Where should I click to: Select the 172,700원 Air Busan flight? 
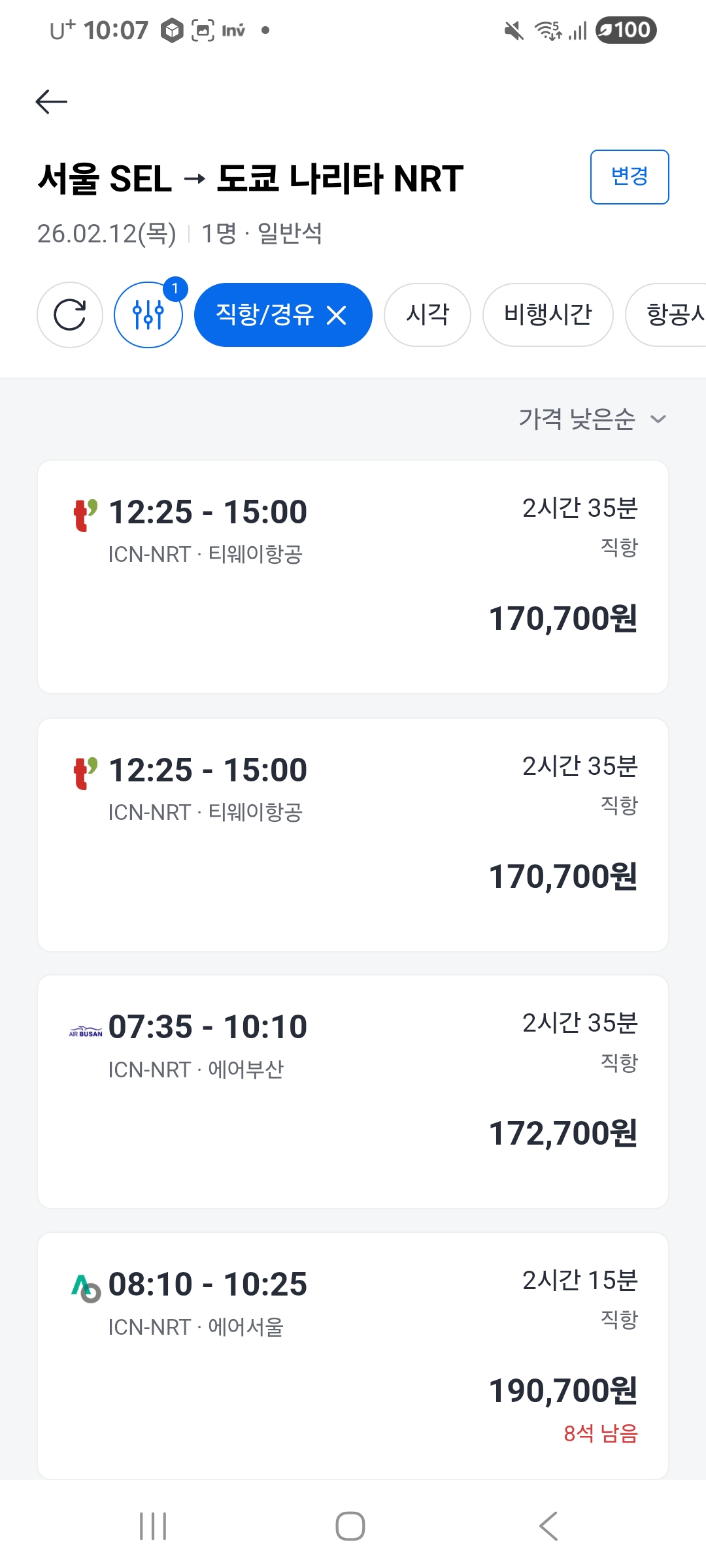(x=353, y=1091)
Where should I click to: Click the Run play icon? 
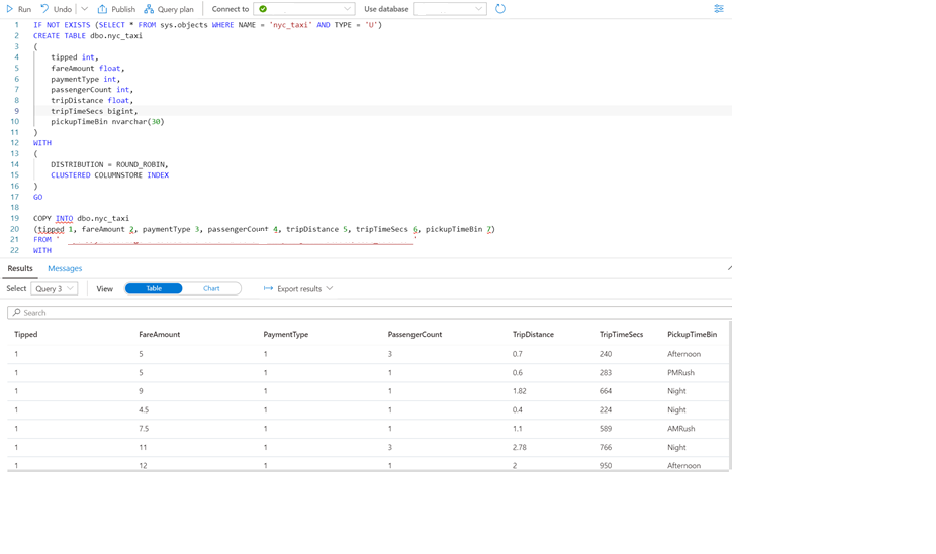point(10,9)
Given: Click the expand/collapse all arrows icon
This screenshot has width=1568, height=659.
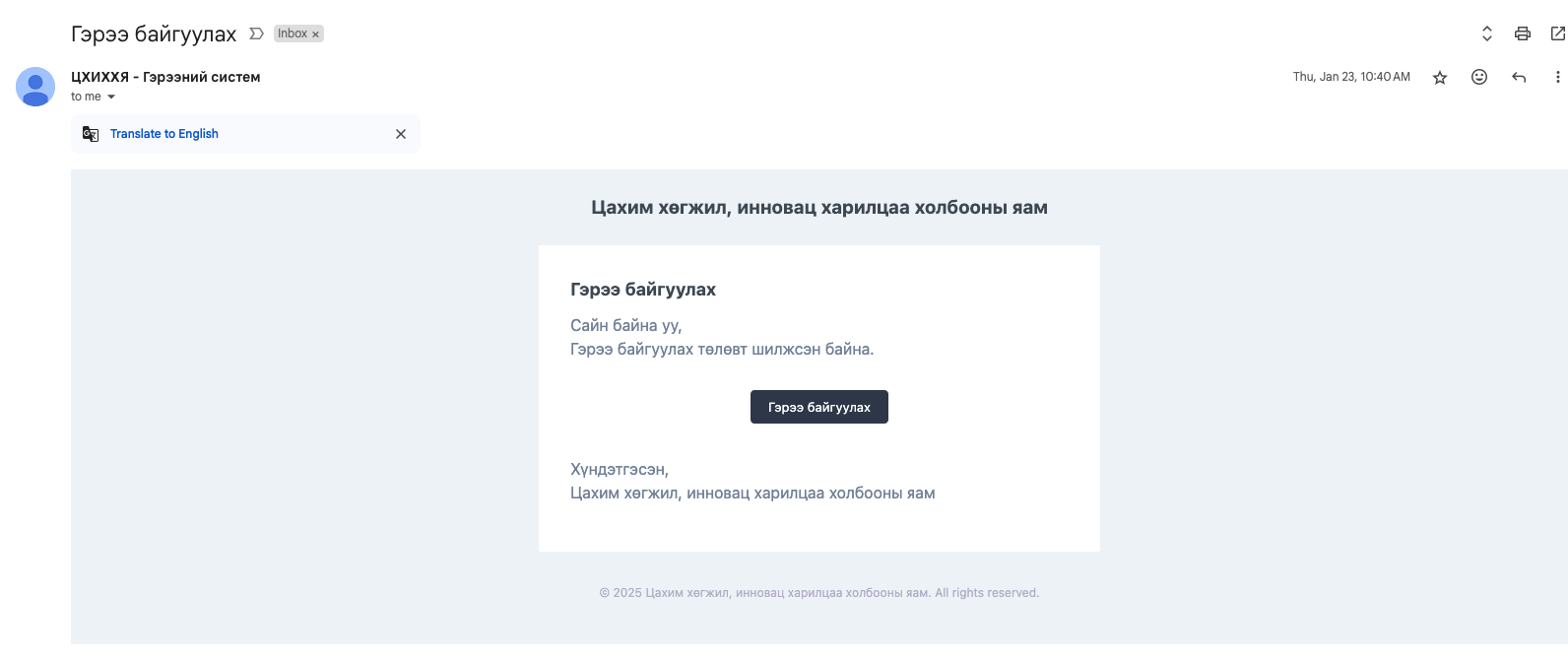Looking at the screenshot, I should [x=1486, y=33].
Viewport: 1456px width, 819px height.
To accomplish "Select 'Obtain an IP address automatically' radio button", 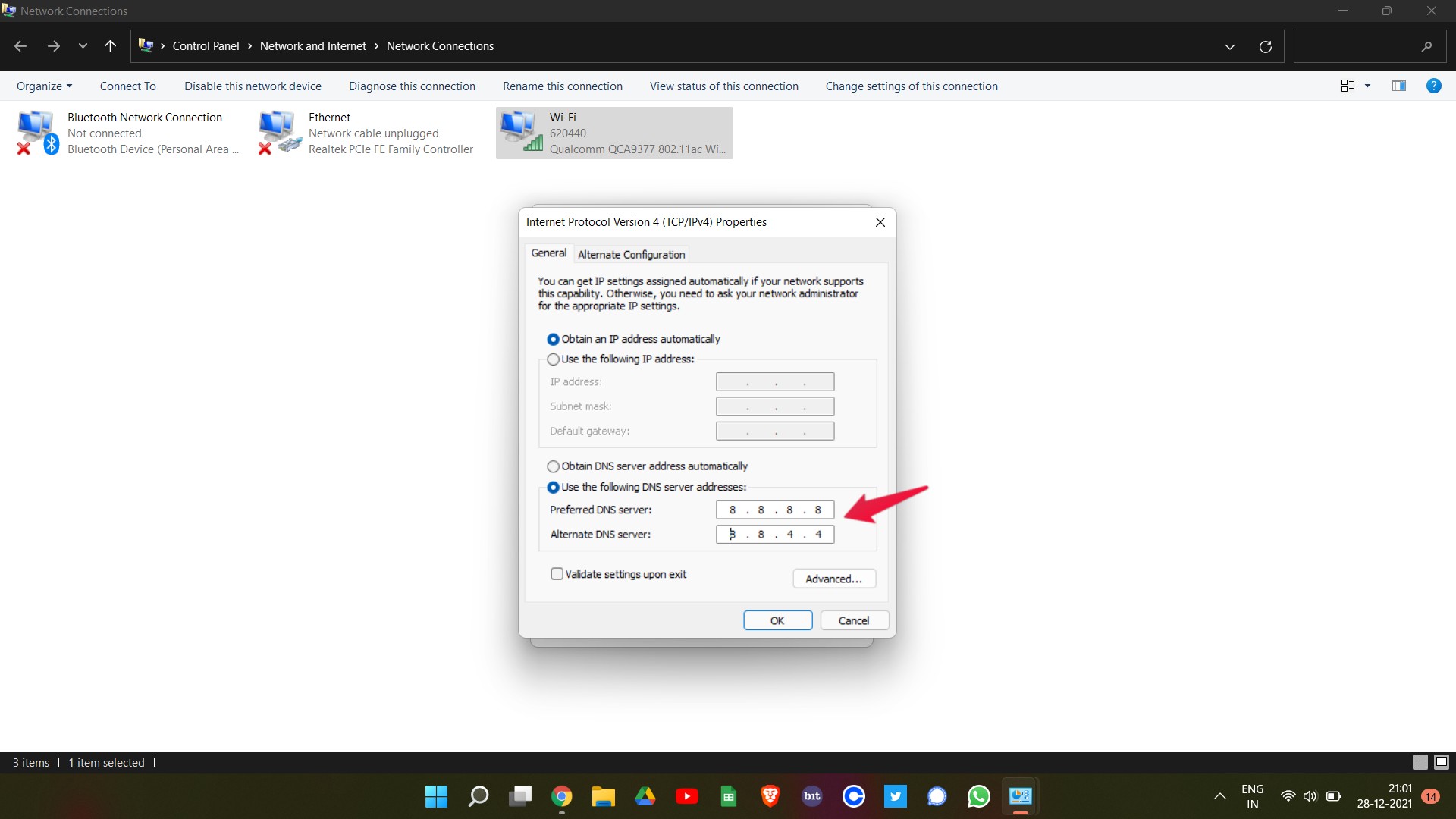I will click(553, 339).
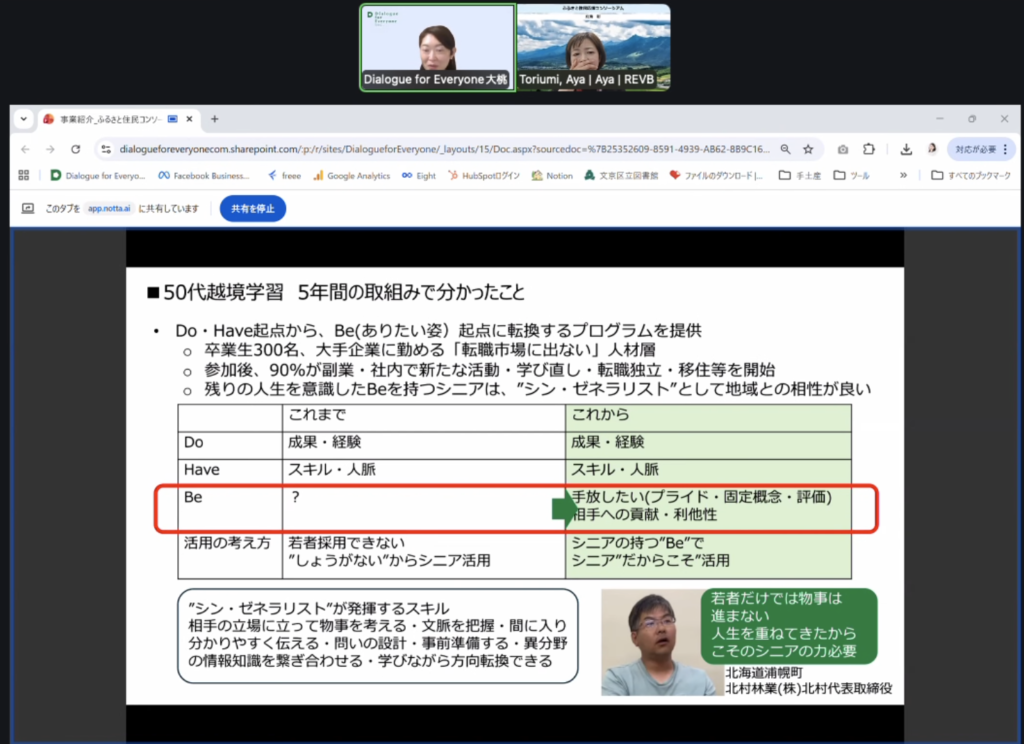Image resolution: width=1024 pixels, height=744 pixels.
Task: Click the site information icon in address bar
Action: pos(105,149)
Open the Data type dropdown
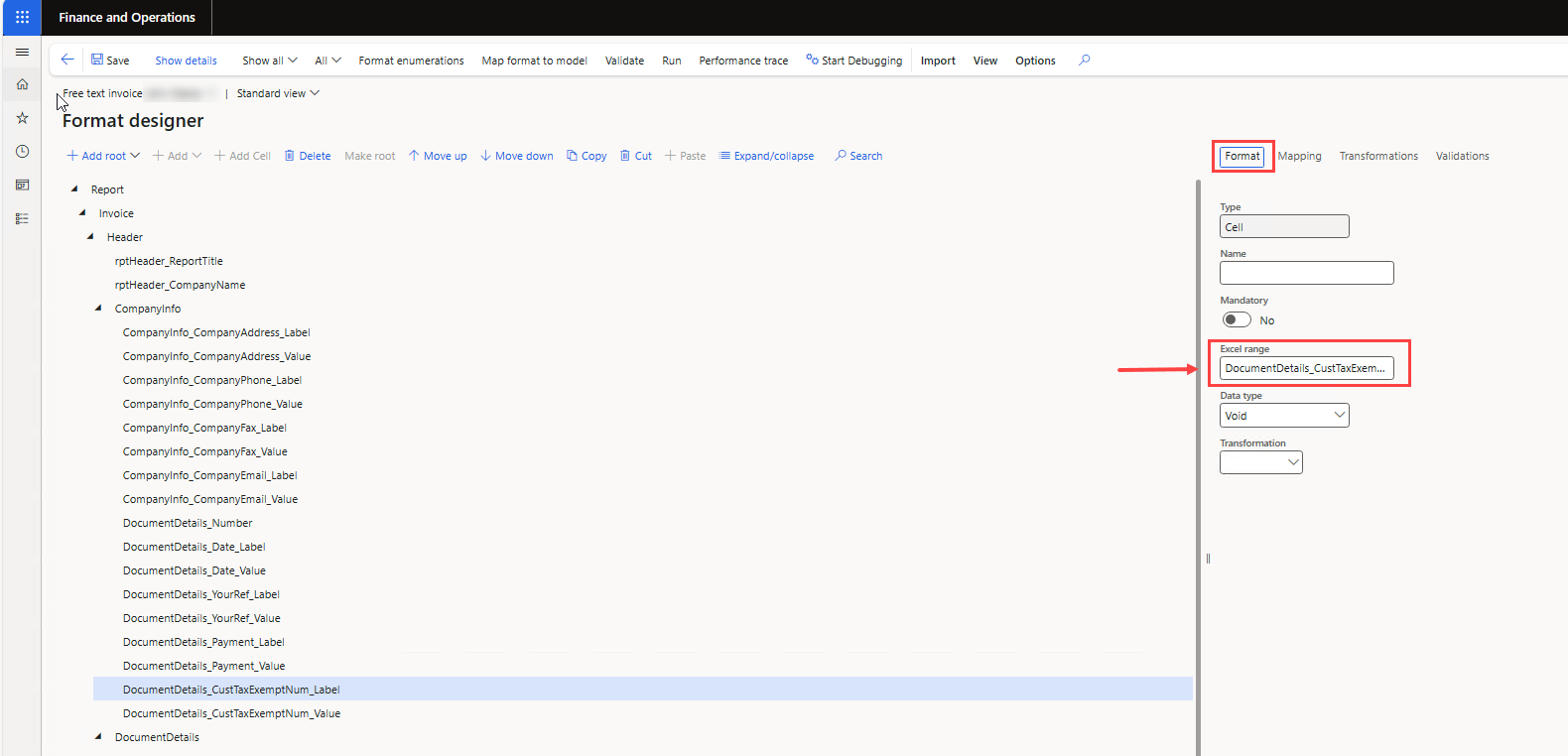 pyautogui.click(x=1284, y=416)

### What is being asked
Once you have returned the line containing "Viewport: 1456px width, 819px height.", stop; begin at the first line of the material, keep each line exact, and skip the pictures.

### Completed exercise
Where should I click to: Select the 172,700원 Air Busan flight? 
(x=353, y=1091)
Where should I click to: Click the Run play icon? 
point(10,9)
Given: Click the expand/collapse all arrows icon
This screenshot has width=1568, height=659.
Looking at the screenshot, I should [x=1486, y=33].
Viewport: 1456px width, 819px height.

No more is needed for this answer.